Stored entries

Start of Block

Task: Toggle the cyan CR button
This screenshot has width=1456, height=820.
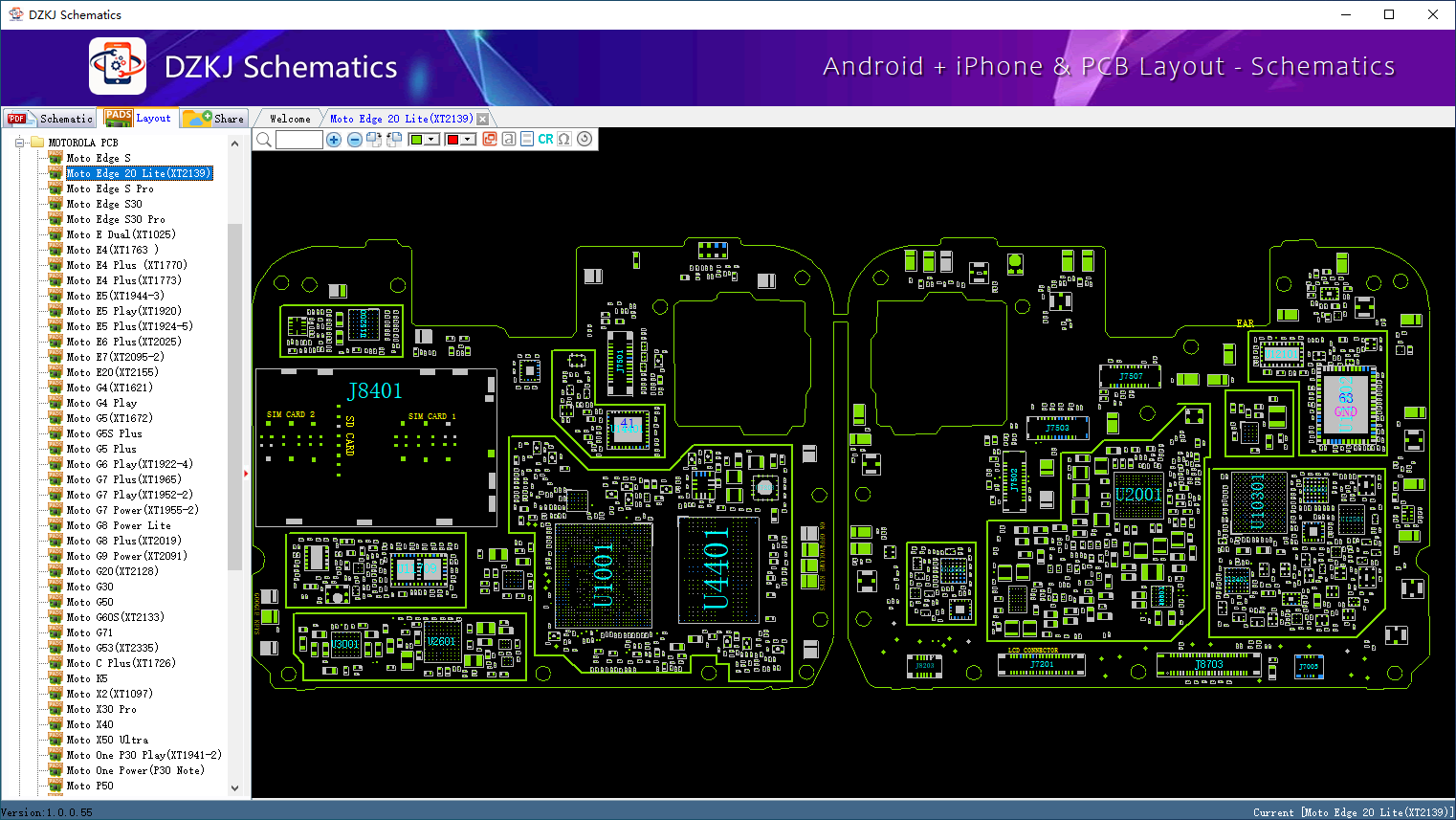Action: coord(545,140)
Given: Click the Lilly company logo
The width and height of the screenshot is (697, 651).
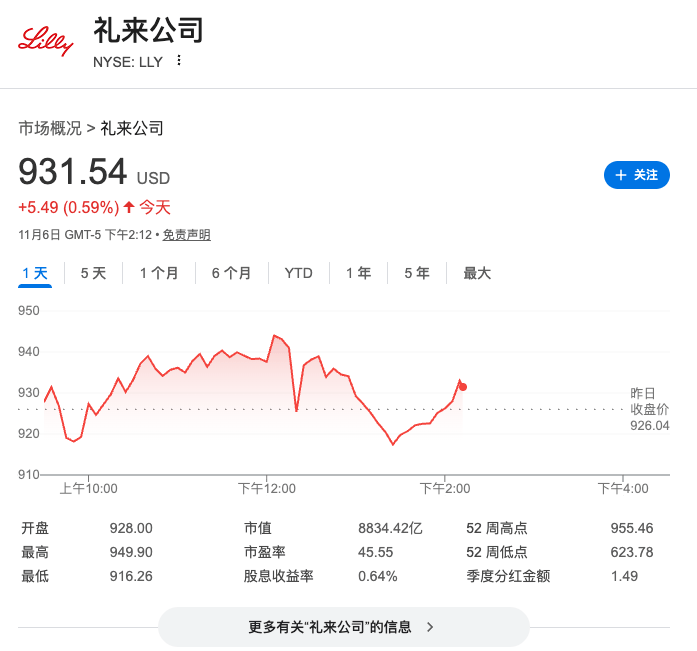Looking at the screenshot, I should [x=46, y=42].
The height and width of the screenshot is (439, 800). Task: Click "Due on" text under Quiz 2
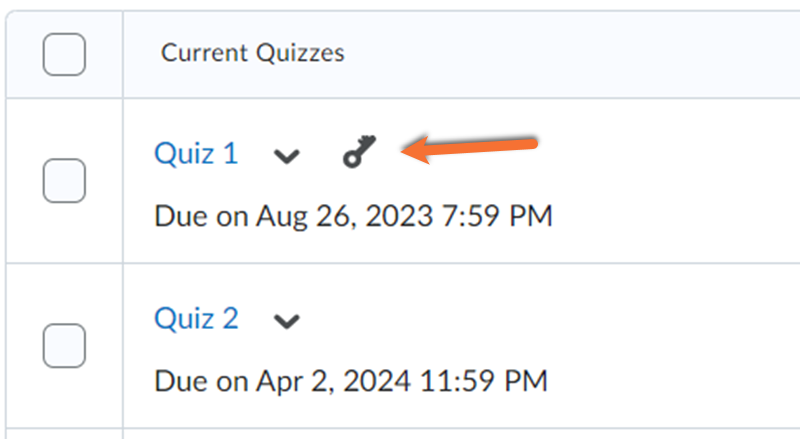pos(200,380)
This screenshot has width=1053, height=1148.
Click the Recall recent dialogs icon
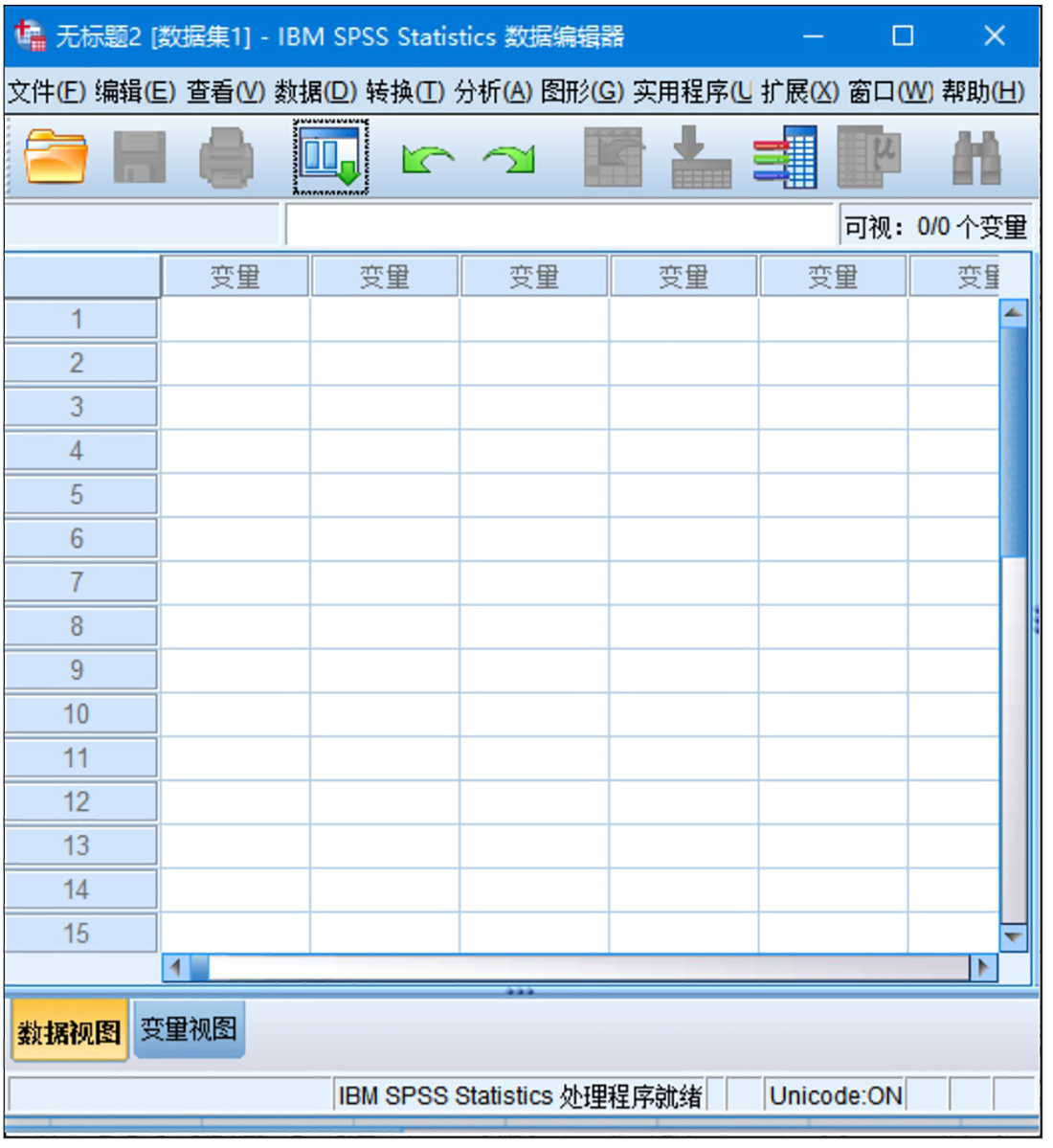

End of Block

PROBLEM TO WORK ON: Could the entries above be retyped exactly, with the pictures left out?

RESULT:
Task: Toggle the cyan CR button
This screenshot has width=1456, height=820.
Action: coord(545,140)
Given: Click the Lilly company logo
The width and height of the screenshot is (697, 651).
Looking at the screenshot, I should [x=46, y=42].
The height and width of the screenshot is (439, 800). Task: Click "Due on" text under Quiz 2
pos(200,380)
This screenshot has width=1053, height=1148.
Click the Recall recent dialogs icon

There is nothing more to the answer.